Your node code is trying to parse the result of the hash as utf8 and failing.
The difference is in how the languages treat their binary data and string types. When considering the final binary output, your examples both output the same values. So let's example the output of your two examples, in hex:
ba7816bf8f01cfea414140de5dae2223b00361a396177a9cb410ff61f20015ad
In Python:
'\xbax\x16\xbf\x8f\x01\xcf\xeaAA@\xde]\xae"#\xb0\x03a\xa3\x96\x17z\x9c\xb4\x10\xffa\xf2\x00\x15\xad'
In Node:
<SlowBuffer ba 78 16 bf 8f 01 cf ea 41 41 40 de 5d ae 22 23 b0 03 61 a3 96 17 7a 9c b4 10 ff 61 f2 00 15 ad>
In this case, the core thing to notice is that the result in Python is returned as a string. In Python, strings are simply arrays of chars (0-255) values. The value in Node however, is stored as a Buffer, which actually represents an array of values (0-255) as well. That is the key different here. Node does not return a string, because strings in Node are not arrays of single-byte characters, but arrays of UTF-16 code units. Python supports Unicode using a separate string class designated by u''
.
So then compare your examples of printing the output, shortened for readability
print '\xbax\x16\xbf\x8f\x01\xcf\xeaAA'
vs
console.log('' +
new Buffer([0xba, 0x78, 0x16, 0xbf, 0x8f, 0x01, 0xcf, 0xea, 0x41, 0x41]))

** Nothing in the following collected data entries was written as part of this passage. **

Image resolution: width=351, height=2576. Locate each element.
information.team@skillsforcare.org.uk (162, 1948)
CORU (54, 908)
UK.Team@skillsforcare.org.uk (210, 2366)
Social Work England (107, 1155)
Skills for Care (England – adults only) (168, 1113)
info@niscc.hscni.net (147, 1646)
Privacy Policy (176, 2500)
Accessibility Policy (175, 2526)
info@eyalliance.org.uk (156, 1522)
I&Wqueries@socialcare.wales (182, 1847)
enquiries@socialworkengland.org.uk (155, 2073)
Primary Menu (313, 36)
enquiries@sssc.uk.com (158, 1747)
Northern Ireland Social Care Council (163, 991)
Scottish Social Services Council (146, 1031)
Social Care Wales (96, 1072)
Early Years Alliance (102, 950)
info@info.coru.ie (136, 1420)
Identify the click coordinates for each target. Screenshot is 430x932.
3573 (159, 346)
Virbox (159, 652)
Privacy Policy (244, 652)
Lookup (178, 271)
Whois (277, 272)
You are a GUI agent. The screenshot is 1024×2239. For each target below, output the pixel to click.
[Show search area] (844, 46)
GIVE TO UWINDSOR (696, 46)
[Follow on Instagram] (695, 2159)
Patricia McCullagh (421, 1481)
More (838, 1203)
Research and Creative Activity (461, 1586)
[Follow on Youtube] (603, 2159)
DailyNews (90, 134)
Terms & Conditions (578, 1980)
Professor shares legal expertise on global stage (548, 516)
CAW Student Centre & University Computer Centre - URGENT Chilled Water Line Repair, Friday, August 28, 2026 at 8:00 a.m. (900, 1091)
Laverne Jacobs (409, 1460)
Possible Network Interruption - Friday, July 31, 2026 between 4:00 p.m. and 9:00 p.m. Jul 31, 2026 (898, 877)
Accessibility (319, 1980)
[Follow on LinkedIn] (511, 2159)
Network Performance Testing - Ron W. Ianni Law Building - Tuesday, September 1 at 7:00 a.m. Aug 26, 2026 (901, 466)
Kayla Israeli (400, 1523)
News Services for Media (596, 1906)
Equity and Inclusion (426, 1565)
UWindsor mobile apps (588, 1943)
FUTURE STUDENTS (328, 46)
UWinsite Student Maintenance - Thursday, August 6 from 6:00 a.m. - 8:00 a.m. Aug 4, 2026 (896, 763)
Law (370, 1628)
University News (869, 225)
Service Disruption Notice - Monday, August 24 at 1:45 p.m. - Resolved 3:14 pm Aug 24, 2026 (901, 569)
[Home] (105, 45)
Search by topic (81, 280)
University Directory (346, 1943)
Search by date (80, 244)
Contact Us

The Python code says, write this array of bytes to the terminal. The second however, says something very different, convert this array of bytes into a string, and then write that string to the terminal. But the buffer is binary data, not UTF-8 encoded data, so it will fail to decode your data into a string, causing garbled results. If you wish to directly compare the binary values as actual decoded values in a terminal, you need to give the equivalent instructions in both languages.
print '\xbax\x16\xbf\x8f\x01\xcf\xeaAA'
vs
process.stdout.write(
new Buffer([0xba, 0x78, 0x16, 0xbf, 0x8f, 0x01, 0xcf, 0xea, 0x41, 0x41]))
process.stdout.write
in this case being a way to write binary values to the terminal, rather than strings.
Really though, you should just compare the hashes as hex, since it is already a string representation of a binary value, and it's easier to read than improperly decoded unicode characters.